RECORDS FOR THIS TASK:

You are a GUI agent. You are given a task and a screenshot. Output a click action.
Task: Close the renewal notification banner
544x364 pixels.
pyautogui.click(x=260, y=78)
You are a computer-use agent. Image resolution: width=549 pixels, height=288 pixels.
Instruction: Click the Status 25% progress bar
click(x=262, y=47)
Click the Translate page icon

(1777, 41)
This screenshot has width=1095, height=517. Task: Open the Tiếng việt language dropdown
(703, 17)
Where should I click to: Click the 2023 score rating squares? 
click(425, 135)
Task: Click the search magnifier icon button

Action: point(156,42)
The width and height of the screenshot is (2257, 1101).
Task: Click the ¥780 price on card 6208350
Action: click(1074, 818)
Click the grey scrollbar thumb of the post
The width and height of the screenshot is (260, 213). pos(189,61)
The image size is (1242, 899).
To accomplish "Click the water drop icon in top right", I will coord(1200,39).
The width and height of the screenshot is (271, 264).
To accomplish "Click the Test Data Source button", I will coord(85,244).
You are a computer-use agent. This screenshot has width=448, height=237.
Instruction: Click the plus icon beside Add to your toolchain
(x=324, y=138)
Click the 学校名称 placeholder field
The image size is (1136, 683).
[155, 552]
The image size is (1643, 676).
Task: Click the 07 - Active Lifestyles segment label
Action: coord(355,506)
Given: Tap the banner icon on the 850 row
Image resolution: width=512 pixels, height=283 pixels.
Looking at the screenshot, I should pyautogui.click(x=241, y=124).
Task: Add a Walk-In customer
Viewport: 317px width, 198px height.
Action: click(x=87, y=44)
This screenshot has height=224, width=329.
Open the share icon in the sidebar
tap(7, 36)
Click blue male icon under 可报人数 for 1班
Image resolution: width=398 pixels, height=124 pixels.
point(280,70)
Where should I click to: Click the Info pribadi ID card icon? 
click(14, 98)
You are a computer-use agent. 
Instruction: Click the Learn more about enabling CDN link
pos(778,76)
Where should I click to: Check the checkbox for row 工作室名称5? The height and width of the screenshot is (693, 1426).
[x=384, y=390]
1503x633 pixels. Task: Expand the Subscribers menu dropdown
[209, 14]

REQUIRED WORK: Duplicate the items word for word, from the line holding "Task: Click the search magnifier icon button" through the last line of the items, both included.

FINAL RESULT:
Task: Click the search magnifier icon button

Action: point(156,42)
The width and height of the screenshot is (2257, 1101).
Task: Click the ¥780 price on card 6208350
Action: click(1074, 818)
Click the grey scrollbar thumb of the post
The width and height of the screenshot is (260, 213). pos(189,61)
The image size is (1242, 899).
To accomplish "Click the water drop icon in top right", I will coord(1200,39).
The width and height of the screenshot is (271, 264).
To accomplish "Click the Test Data Source button", I will coord(85,244).
You are a computer-use agent. This screenshot has width=448, height=237.
Instruction: Click the plus icon beside Add to your toolchain
(x=324, y=138)
Click the 学校名称 placeholder field
The image size is (1136, 683).
[155, 552]
The image size is (1643, 676).
Task: Click the 07 - Active Lifestyles segment label
Action: coord(355,506)
Given: Tap the banner icon on the 850 row
Image resolution: width=512 pixels, height=283 pixels.
Looking at the screenshot, I should pyautogui.click(x=241, y=124).
Task: Add a Walk-In customer
Viewport: 317px width, 198px height.
Action: click(x=87, y=44)
This screenshot has height=224, width=329.
Open the share icon in the sidebar
tap(7, 36)
Click blue male icon under 可报人数 for 1班
Image resolution: width=398 pixels, height=124 pixels.
point(280,70)
Where should I click to: Click the Info pribadi ID card icon? 
click(14, 98)
You are a computer-use agent. 
Instruction: Click the Learn more about enabling CDN link
pos(778,76)
Where should I click to: Check the checkbox for row 工作室名称5? The height and width of the screenshot is (693, 1426).
[x=384, y=390]
1503x633 pixels. Task: Expand the Subscribers menu dropdown
[209, 14]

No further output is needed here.